══ AVAILABLE RECORDS
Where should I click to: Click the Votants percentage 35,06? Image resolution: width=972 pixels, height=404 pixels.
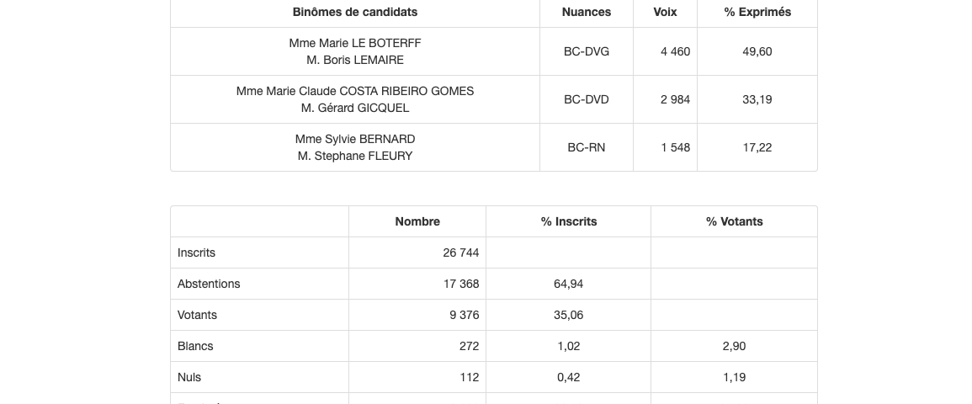coord(569,315)
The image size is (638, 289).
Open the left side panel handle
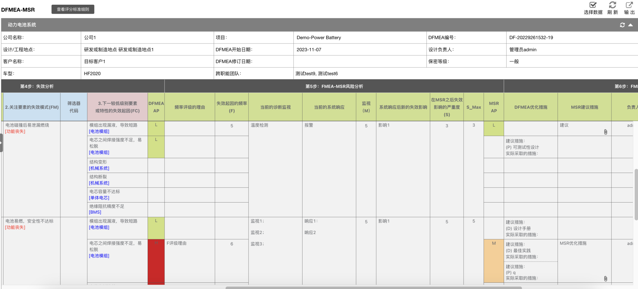coord(1,143)
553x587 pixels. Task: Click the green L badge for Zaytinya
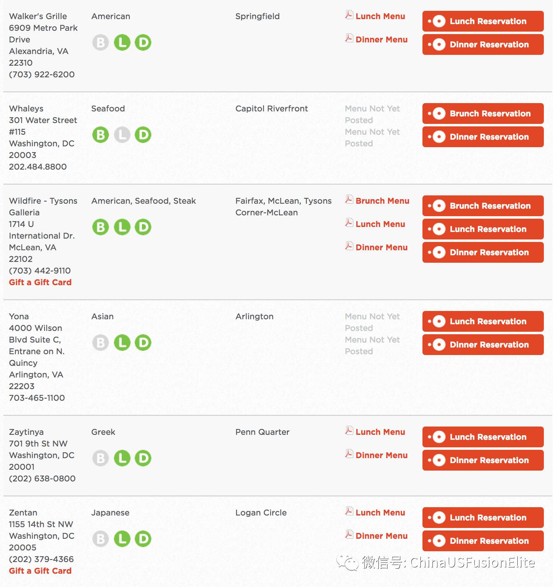click(122, 458)
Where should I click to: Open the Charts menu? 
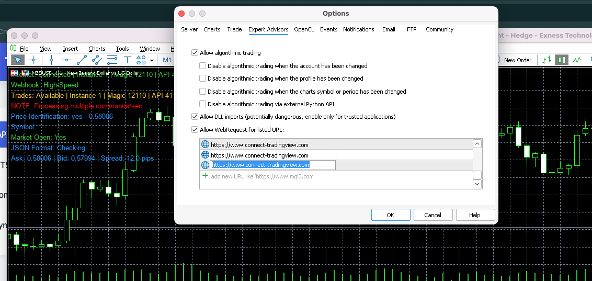(x=97, y=49)
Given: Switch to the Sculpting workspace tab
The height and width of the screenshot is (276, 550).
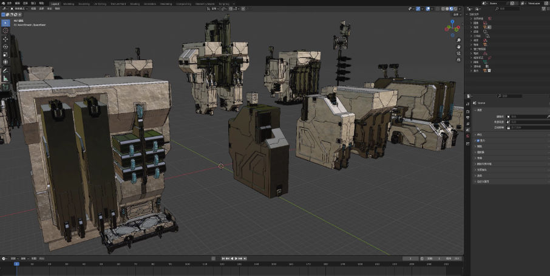Looking at the screenshot, I should [x=84, y=3].
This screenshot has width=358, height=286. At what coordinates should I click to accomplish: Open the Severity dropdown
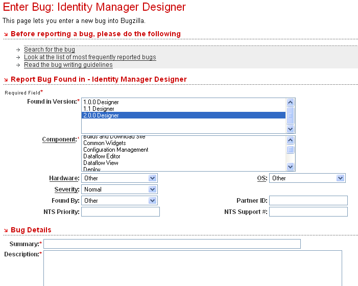coord(119,189)
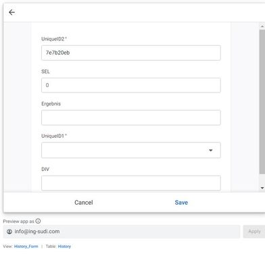Open the History_Form view link
The image size is (265, 254).
click(x=26, y=247)
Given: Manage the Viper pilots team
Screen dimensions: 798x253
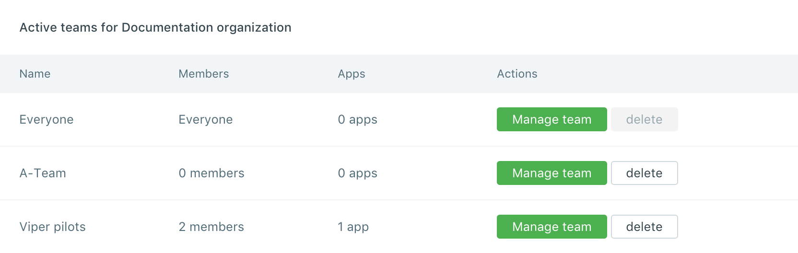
════
» **TASK DETAILS**
Which lines of the data include "Given"? Copy each of them.

» **ANSWER BOX**
Given: Switch to the Sculpting workspace tab
Given: Manage the Viper pilots team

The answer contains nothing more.